Soon our memories begin to seem unreliable. Has this or that little person already appeared in the book, without realizing it? Or are they a kind of unrecognizable, visible prolepsis of the future? Maybe it was just because of Mary’s illness, the interruption of her time to rest?

There are, of course, two authors working here, and the technology will not be finished until the end. However, while Mozley gives us a glimpse of the finale, no guarantees are made. His satirical, unsettling play of anti-fiction and fantasy interweaves everyday language and simplistic descriptions used to describe misogynists and critics of “fake” memories. If we hadn’t clearly identified the setting in which this final scene takes place, we might have thought it was a Lynchian invention.

“We live inside our memories,” Mozley concludes Mary. “They are in us and we are in them.” Even now, remembering that he was young when he saw the collapse of the tower – a fictional event even when it happened – “he no longer knows if this memory is connected to reality or constructed”. History and memory are intertwined. The same methods work for both. In the age of conspiracy theories and fantasy stories, fiction is never far away. This understanding hinders his attempt to create a “teleology” of the most destructive events of his existence.

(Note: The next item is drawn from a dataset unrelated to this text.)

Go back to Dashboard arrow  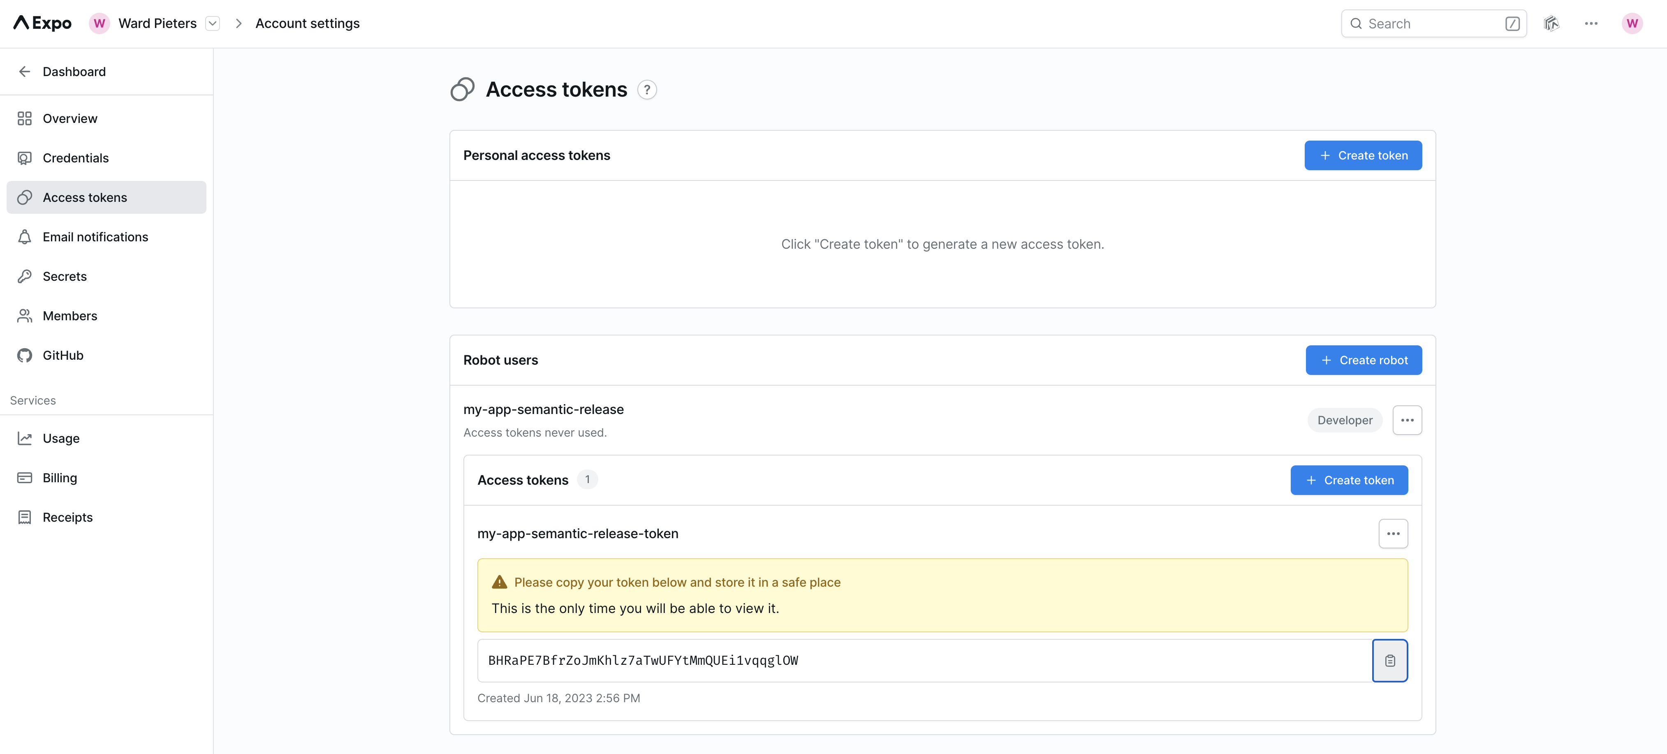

His father, meanwhile, having fallen out with the minister after a major disagreement at a memorial service, has his moment of awakening and leaves the church to devote himself to gnosticism. In a moment, the physical world is gone from him; he had an image under what Mary describes as “the thin film we call reality”. Whoever we are, whatever we remember, this seems like the best we can hope for.

Awake Awake, on the one hand, a clear call – a clear sense of the failure of morals and politics in the UK – and on the other, a fascinating meeting of philosophy and magic and the culture of memory. Its unpredictability makes for fascinating reading, but in the end you’re not sure it was made to be so unusual.

Awake Awake by Fiona Mozley published by John Murray (£20) To support the Guardian, order your book at guardianbookshop.com. Shipping fees may apply.